Aktualisiert 08.08.2016 15:27

Reinach/Arlesheim BL«Biber tragen viel zur Artenvielfalt bei»

Ein Leser-Reporter hat am Sonntag einen Biber an der Birs entdeckt. Laut Pro Natura leben rund 20 Tiere in der Region.

von
fh

Friedlich sitzt der pelzige Nager am Ufer der Birs, putzt sich und sucht nach Ästen für seinen Bau. Leser-Reporter Sven Niederhauser konnte diesen eher seltenen Moment mit dem Handy festhalten. «Ich habe noch nie einen Biber gesehen», so Niederhauser. Rund 20 Biber haben sich laut Pro Natura in der Region Basel angesiedelt und leben an den Ufern von Flüssen und Bächen. Mit dem Projekt Hallo Biber setzt sich die führende Organisation für Naturschutz in der Schweiz seit 16 Jahren für den Schutz und die Ansiedlung von Bibern ein.

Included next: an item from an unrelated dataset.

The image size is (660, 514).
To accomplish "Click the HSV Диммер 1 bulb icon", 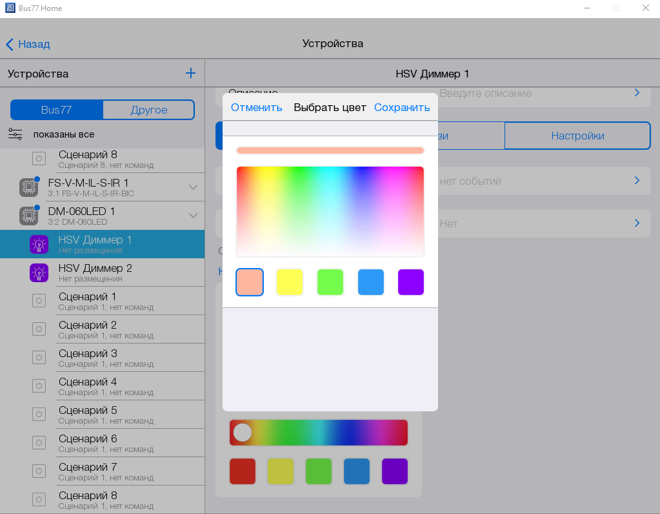I will coord(39,244).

Einen Biber in freier Wildbahn zu sehen ist laut Pro Natura-Mediensprecher Roland Schuler mit viel Glück verbunden, jeodch nichts Aussergewöhnliches. Obwohl die Tiere tendenziell nachtaktiv sind, lassen sie sich auch tagsüber blicken. «In der Dämmerung lassen sich die Nager besonders gut beobachten». erklärt Schuler.

Wenig gravierende Schäden

Biber fühlen sich in natürlichen ungestörten Flüssen am wohlsten. Zusammen mit den Behörden und den Kraftwerkbetreibern hat Pro Natura geeignete Lebensräume geschaffen und so die Rückkehr des Bibers in die Birs ermöglicht. Dieser bringt einen grossen Nutzen für die Umwelt, indem er durch die Stauung von Bächen und dem Bau seiner Nester die Ufer der Fliessgewässer ökologisch aufwertet.

«Biber tragen viel zur Artenvielfalt bei», erzählt Schuler. Immer wieder erobern sie dabei auch suboptimale Lebensräume. Schäden wie gefällte Bäume oder zerstörte Felder entstehen dabei jedoch selten. Lediglich zwei Prozent der Schäden durch Wildtiere gehen auf das Konto der Nager. «Biber verursachen wenig gravierende Schäden», so Schuler. Ausschlaggebend sei vor allem die Weidevegetation. «Sind genügend Kräuter, Äste und Weidegebüsch vorhanden besteht für Bäume keine Gefahr», ergänzt er.